● **Supplied passage**:
--
Submitted by Dena Kemmet, Extension Agent/Family and Community Wellness

Family caregivers have a big responsibility on any given day, but news about the novel coronavirus (COVID-19) and the effects it may have on people with suppressed immune systems and older adults with chronic illness are especially concerning.

COVID-19 has thrust many family members into caregiving roles for the first time and, at the same time, required existing caregivers to adapt to how they carry out their caregiving responsibility.

Caregivers are of many different types. For example, an estimated 28% of caregivers are “sandwiched” between caring for an aging parent or older adult while also raising their own children. These caregivers often are balancing the demands of work and school.

Also, many unpaid family caregivers may be unemployed as a result of the financial uncertainty created by this pandemic. Some caregivers live with those for whom they care, and others provide care from a distance. In addition, the role of caregiving is influenced by many factors, such as the age and underlying conditions of the person receiving care.

While the caregivers’ circumstances and the underlying conditions of the person receiving care may be unique, these situations have some commonalities. First, caregiving often is dynamic and unpredictable, frequently requiring caregivers to navigate crisis with their loved ones.

Second, family caregivers keep their loved ones at home, which decreases the burden or demand on home and community-based services. The value of family caregivers keeping their loves ones healthy and at home and not overburdening emergency rooms and hospitals cannot be overstated.

Sandwich generation caregivers juggle multiple responsibilities, such as school, work, child care, self-care and other tasks of daily life in addition to caregiving responsibilities for an adult. When balancing caregiving with the other demands of life becomes difficult, caregivers often feel overwhelmed and stressed.

The need to balance life and caregiving becomes increasingly important for the caregiver’s own health and well-being. Here are some strategies for those faced with caring for children and older family members:

  • State what you can and cannot do and say “no” when needed. Determine your needs, whether it is a 15-minute walk or a regular video-chat with friends, and be firm about making this happen.
  • Do not hesitate to drop nonessential activities from your list. Be flexible and use approaches to simplify life.
  • Do not be reluctant to enlist the help of relatives, friends, neighbors or fellow church members to help with tasks. Kids can pitch in with household chores.
  • Provide regular updates to other family members through email, text groups, Google Drive documents or apps.
  • Caregiving can last years and even decades. Take the time to research services and supports, such as respite care and adult day care, in your community.
  • Check on options for working from home or flexibility to work different hours. Explore employee paid or unpaid leave benefits.
  • Seek balance. Be flexible and focus on the needs of your family and yourself, knowing that each day and week will be different.

Sandwich generation caregivers are providing an important source of support and love to family members. From their role, these caregivers often experience feelings of satisfaction and meaning in their lives.

However, many caregivers typically feel highly strained and overwhelmed with the emotional, physical and financial burden taking a toll them. Implementing positive strategies to better care for themselves while they care for others is even more critical for caregivers in this time of COVID-19.
--
● **Data**:

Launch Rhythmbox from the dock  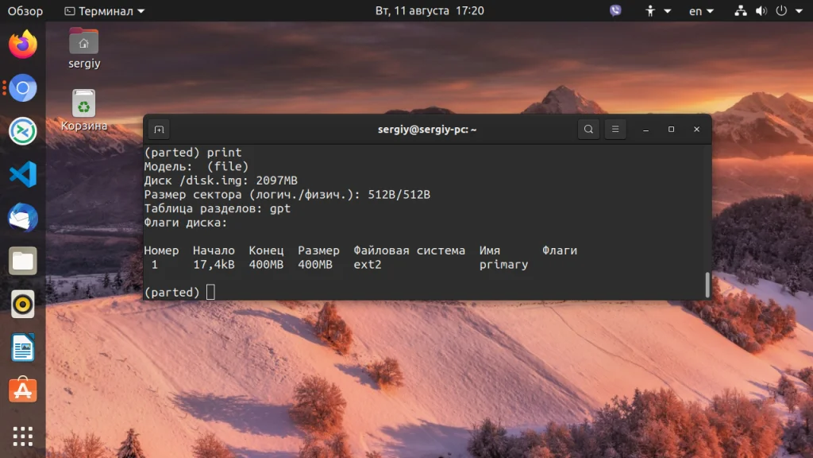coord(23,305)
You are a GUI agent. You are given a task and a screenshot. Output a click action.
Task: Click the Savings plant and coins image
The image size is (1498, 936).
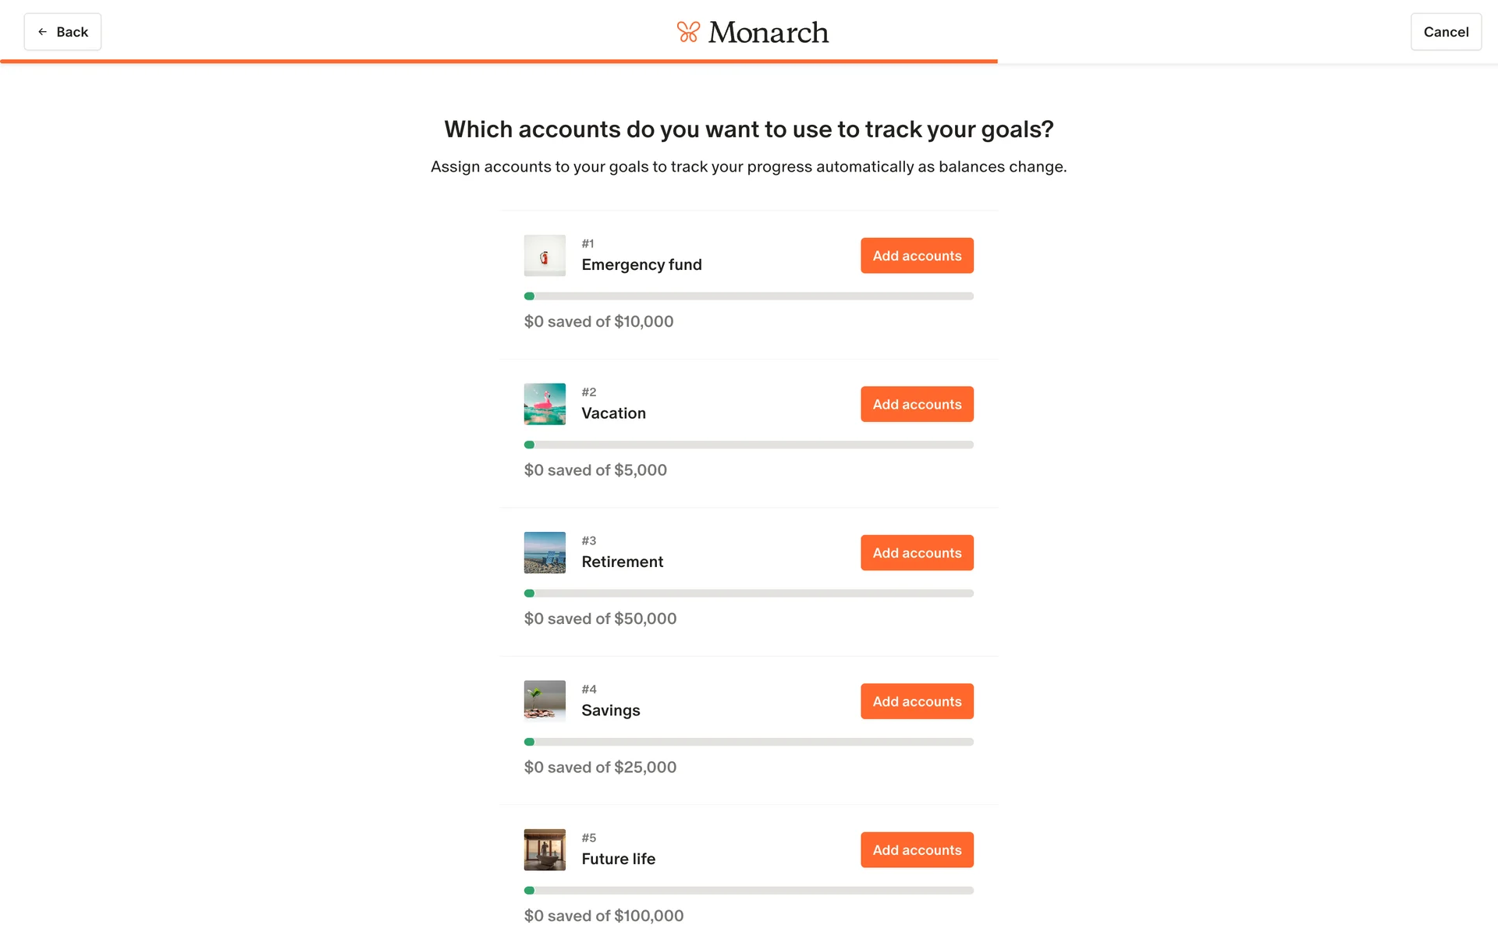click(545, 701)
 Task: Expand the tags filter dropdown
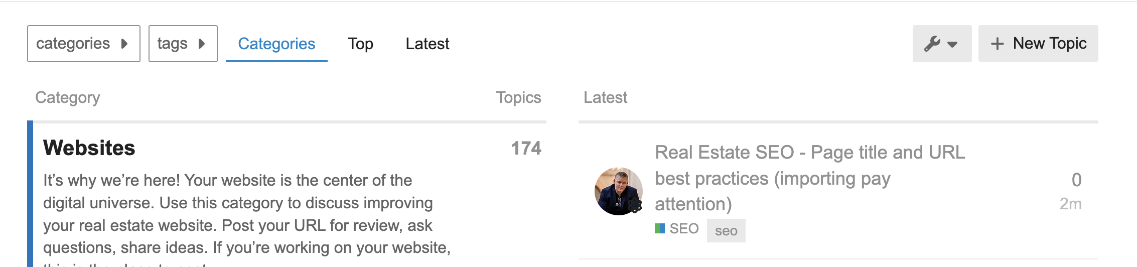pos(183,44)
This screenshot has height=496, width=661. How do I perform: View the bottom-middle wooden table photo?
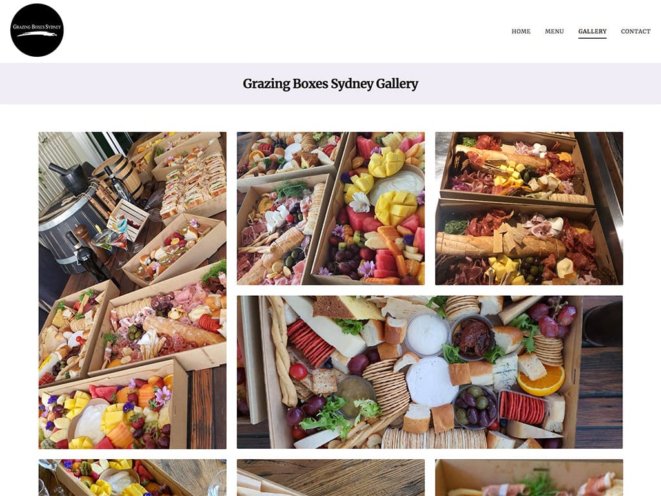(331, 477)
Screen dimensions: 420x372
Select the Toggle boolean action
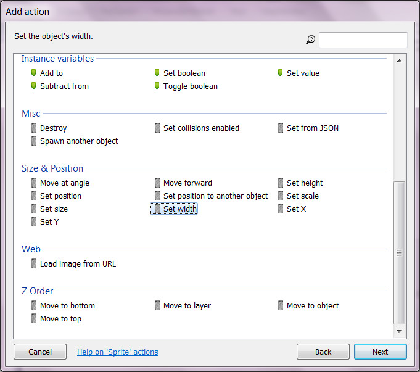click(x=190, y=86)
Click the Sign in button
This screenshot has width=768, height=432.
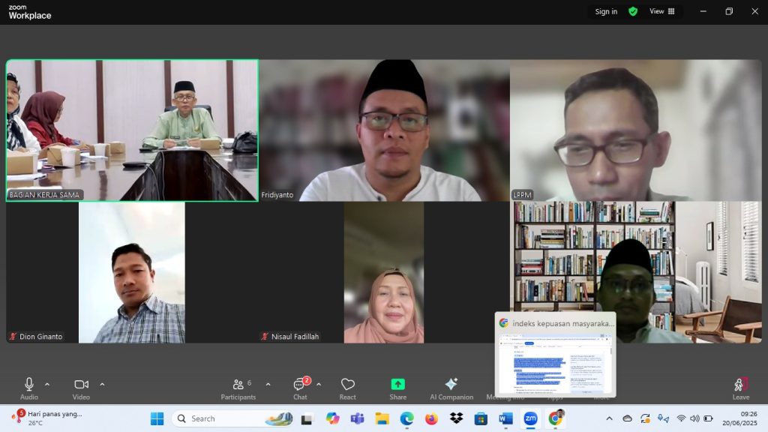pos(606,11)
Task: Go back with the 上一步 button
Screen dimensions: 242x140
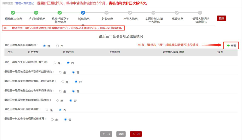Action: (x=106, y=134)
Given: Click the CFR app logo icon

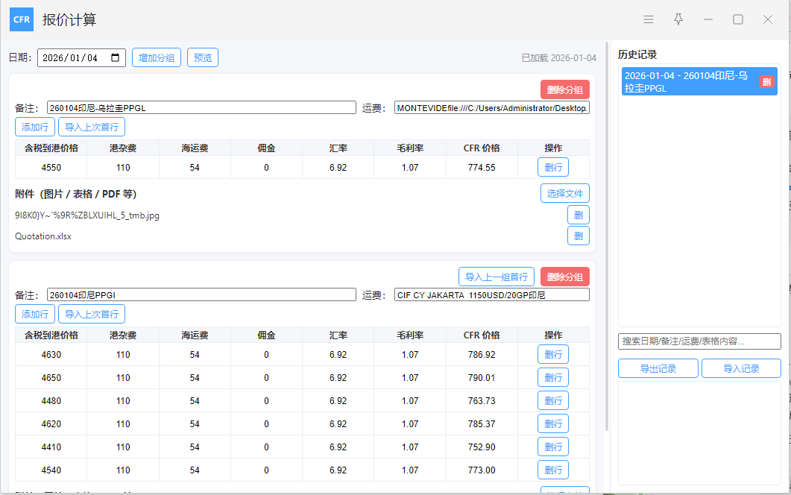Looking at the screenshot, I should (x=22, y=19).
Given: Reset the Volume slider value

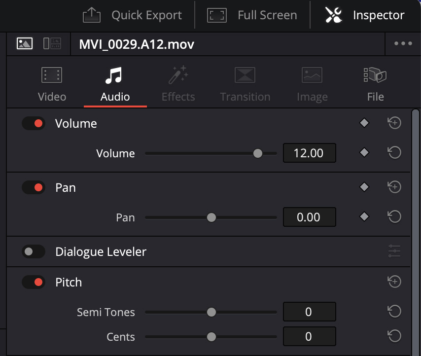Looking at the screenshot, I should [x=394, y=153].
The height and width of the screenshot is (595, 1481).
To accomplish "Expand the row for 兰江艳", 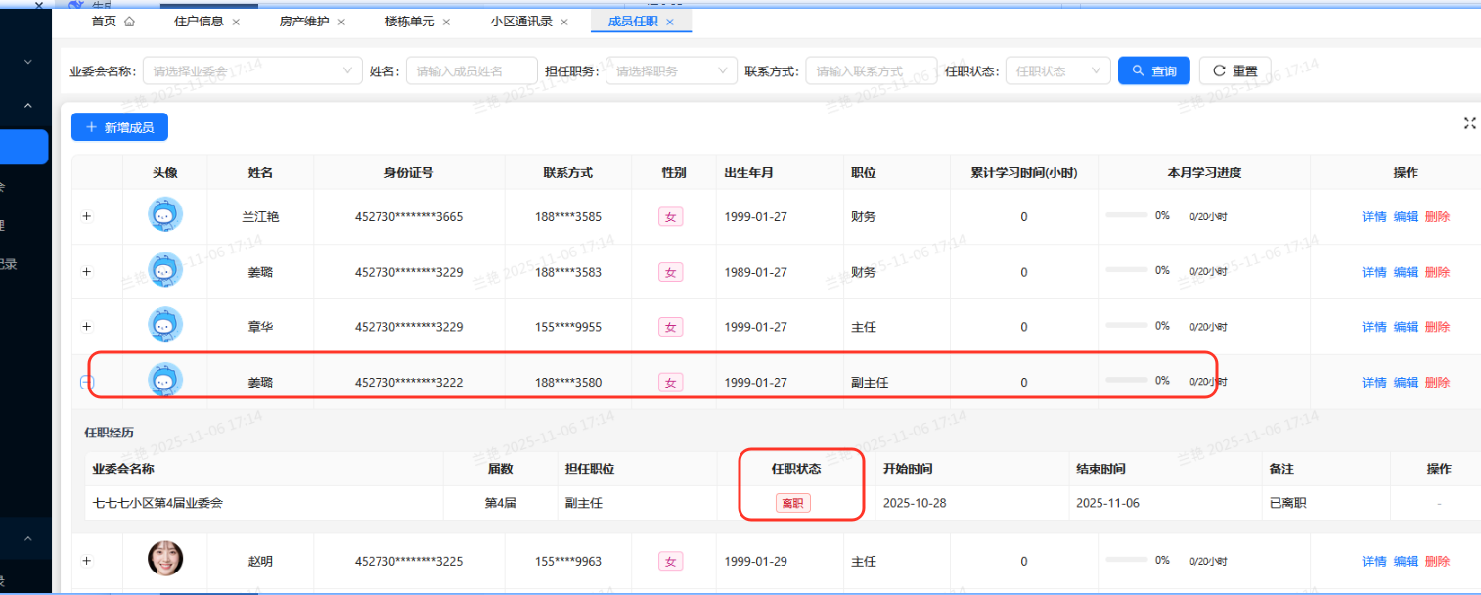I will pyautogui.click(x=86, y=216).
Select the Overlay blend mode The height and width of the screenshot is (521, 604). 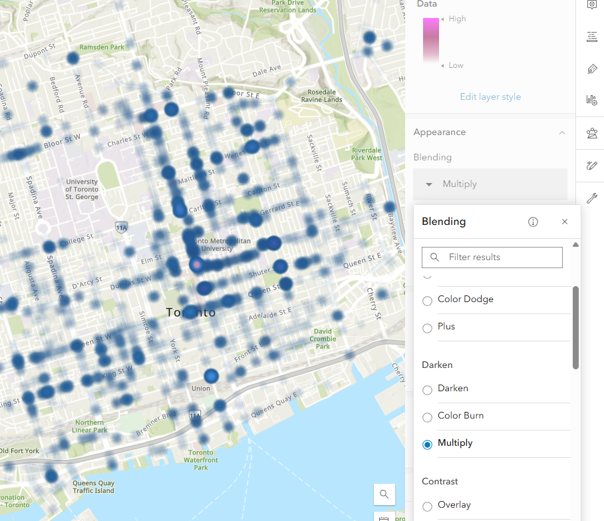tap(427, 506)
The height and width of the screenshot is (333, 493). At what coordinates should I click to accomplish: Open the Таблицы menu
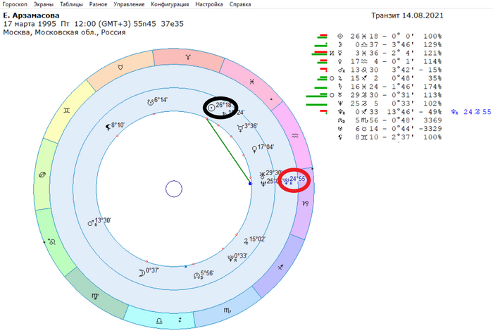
--
● **Task goal**: Please answer from the caregiving article: what share of caregivers is estimated to be "sandwiched" between caring for an older adult and raising their own children? The records aren't needed for this work.

● **Answer box**: An estimated 28% of caregivers.